Dick Gringas, a programmer and Groklaw reader spent the time to figure out some of SCO's math. They are talking about millions of lines of code. Dick has figured out the numbers for SMP/RCU/NUMA code in Linux, and even if you put them all together in one heap, it doesn't add up to millions of lines of code. Here is Dick Gringas' work, and thank you for it.
"Just finished spending about eight hours compiling info on the lines of SMP/RCU/NUMA code contained in the Linux kernel (see below).
"I'm not a member of the Linux kernel community, but I've been programming for upwards of 35 years, the first 12 of which I worked on operating systems and compilers, so I have sufficient background to do a credible job analyzing the code base.
"Because I had to eyeball each file that possibly contained some of the disputed code, I thought I might as well include the name(s) of author(s) and the last copyright year. So without further ado, here's the data:
"Lines of code (LOC) in Linux SMP, RCU and NUMA.

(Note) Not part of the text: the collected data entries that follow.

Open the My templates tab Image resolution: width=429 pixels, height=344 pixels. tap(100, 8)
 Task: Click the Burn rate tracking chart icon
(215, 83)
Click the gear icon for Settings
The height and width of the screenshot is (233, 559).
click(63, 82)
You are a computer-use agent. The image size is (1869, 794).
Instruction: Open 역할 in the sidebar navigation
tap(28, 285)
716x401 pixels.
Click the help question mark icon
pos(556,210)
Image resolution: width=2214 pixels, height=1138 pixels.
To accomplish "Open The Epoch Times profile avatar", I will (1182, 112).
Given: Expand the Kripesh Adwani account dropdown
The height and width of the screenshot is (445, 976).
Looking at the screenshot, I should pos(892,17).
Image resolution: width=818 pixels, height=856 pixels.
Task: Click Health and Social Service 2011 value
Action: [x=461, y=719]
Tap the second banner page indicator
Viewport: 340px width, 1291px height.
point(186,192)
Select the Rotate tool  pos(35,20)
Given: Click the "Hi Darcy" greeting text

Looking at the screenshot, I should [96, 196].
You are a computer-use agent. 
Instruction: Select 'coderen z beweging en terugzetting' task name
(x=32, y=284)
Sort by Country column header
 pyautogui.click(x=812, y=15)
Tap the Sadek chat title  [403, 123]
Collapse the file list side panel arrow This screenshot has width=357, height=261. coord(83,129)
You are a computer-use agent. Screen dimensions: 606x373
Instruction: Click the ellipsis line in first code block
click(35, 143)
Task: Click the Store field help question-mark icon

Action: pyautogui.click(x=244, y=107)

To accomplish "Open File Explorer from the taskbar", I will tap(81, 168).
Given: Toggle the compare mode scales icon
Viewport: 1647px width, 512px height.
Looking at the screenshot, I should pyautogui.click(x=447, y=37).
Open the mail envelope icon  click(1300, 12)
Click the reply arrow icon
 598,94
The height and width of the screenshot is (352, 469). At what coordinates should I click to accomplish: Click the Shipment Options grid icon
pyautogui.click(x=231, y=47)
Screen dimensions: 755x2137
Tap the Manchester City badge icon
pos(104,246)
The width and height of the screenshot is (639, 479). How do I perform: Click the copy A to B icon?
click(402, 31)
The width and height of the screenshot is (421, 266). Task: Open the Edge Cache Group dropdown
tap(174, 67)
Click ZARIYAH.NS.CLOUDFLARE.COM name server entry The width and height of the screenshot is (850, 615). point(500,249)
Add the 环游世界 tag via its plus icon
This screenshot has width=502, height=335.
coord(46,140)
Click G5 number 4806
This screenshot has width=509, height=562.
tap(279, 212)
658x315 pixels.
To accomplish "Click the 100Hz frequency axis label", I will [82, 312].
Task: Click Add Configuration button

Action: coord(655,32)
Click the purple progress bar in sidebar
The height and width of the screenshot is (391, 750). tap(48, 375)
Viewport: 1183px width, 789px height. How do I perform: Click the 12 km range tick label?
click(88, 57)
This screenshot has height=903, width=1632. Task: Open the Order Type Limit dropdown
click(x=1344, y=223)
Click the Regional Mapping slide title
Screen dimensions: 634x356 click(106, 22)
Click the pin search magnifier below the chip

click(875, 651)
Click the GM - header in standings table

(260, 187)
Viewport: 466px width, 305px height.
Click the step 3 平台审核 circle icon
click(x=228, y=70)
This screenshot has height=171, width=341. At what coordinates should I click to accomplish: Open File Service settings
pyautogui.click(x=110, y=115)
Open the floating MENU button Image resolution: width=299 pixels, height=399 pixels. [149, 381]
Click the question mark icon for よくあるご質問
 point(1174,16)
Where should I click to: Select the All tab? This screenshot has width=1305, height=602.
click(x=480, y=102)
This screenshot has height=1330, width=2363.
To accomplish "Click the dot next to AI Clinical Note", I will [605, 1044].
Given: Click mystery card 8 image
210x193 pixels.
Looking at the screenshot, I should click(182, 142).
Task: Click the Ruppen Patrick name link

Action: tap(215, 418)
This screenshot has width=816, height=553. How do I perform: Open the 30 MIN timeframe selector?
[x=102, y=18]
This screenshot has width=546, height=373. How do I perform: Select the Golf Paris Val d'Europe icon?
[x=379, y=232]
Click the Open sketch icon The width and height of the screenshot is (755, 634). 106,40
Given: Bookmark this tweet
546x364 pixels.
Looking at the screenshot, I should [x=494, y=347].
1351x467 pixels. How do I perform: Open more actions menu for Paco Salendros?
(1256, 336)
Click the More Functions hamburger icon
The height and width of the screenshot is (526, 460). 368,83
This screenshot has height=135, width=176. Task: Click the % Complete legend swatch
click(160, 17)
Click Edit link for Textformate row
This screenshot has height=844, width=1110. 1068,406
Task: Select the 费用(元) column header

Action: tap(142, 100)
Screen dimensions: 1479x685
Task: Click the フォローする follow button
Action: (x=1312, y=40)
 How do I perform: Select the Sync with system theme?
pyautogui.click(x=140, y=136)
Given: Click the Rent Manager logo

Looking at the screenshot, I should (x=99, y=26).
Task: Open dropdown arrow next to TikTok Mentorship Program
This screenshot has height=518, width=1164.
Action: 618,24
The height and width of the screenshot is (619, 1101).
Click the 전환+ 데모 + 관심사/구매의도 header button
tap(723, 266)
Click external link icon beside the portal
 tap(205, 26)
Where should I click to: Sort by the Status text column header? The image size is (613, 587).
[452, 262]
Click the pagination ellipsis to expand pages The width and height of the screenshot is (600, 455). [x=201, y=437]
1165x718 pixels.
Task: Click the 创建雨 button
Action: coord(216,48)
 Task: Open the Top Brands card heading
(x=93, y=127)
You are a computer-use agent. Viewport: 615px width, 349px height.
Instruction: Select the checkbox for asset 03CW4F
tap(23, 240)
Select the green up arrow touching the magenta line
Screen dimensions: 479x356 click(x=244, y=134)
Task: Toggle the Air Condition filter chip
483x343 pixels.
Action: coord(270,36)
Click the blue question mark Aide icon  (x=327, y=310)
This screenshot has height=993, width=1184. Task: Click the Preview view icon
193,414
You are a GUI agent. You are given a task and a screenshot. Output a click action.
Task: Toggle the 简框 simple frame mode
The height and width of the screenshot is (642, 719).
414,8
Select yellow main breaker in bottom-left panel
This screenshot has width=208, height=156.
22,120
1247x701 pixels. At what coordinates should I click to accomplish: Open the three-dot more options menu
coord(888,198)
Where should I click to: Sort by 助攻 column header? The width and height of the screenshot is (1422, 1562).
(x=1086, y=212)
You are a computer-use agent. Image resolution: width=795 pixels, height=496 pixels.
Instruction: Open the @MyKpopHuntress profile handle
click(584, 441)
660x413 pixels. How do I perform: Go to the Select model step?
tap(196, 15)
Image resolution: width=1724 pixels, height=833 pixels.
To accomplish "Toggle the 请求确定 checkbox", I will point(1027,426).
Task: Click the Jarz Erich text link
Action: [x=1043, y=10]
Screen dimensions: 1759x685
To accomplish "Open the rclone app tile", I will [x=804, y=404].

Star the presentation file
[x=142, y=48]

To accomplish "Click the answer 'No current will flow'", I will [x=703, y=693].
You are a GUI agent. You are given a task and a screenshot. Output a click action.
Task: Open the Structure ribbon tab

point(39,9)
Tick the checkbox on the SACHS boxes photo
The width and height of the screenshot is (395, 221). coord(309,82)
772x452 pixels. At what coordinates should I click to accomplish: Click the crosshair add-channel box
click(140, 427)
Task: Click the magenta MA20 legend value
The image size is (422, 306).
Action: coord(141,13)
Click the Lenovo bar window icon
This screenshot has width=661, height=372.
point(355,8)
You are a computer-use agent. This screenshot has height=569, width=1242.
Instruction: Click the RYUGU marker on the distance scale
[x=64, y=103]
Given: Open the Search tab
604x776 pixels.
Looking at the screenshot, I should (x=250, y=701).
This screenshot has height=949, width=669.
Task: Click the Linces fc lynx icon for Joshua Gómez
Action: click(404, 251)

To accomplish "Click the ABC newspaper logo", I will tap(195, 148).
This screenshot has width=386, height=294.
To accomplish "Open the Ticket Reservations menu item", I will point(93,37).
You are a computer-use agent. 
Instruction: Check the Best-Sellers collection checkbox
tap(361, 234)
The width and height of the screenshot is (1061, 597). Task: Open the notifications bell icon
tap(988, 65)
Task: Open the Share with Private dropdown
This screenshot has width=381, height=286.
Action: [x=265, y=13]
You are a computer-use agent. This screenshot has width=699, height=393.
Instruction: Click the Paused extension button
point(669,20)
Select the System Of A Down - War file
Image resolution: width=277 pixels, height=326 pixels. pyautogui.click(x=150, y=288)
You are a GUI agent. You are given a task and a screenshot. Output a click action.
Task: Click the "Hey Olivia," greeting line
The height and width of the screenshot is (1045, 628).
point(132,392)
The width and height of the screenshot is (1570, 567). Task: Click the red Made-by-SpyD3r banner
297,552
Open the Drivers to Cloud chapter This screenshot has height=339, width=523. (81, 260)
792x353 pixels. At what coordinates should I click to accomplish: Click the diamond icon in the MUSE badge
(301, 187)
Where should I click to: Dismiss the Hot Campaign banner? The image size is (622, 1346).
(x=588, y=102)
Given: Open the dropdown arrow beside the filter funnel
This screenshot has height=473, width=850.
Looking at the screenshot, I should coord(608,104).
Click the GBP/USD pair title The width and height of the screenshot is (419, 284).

"The total LOC for all of SMP/RCU/NUMA is 5,124. To provide perspective, the total LOC for all of the Linux kernel is approximately 5.2 million, including the code for all twenty architectures that Linux will run on plus all the drivers for the myriad supported peripherals.
"The results here were obtained by searching the kernel tree for:
"1. a filename that contains the string smp/rcu/numa, or
"2. a source file that contains #ifdef for SMP/RCU/NUMA.
"Each resulting file was then manually examined and the lines pertaining to SMP/RCU/NUMA were counted.
"All line counts include comments and blank lines.
"Only files used as part of the Intel i386 architecture are included because that's the only platform on which SCO's OpenServer and UnixWare run. Most of the code for SMP and NUMA is completely different for other architectures, including the Intel IA64 (Itanium).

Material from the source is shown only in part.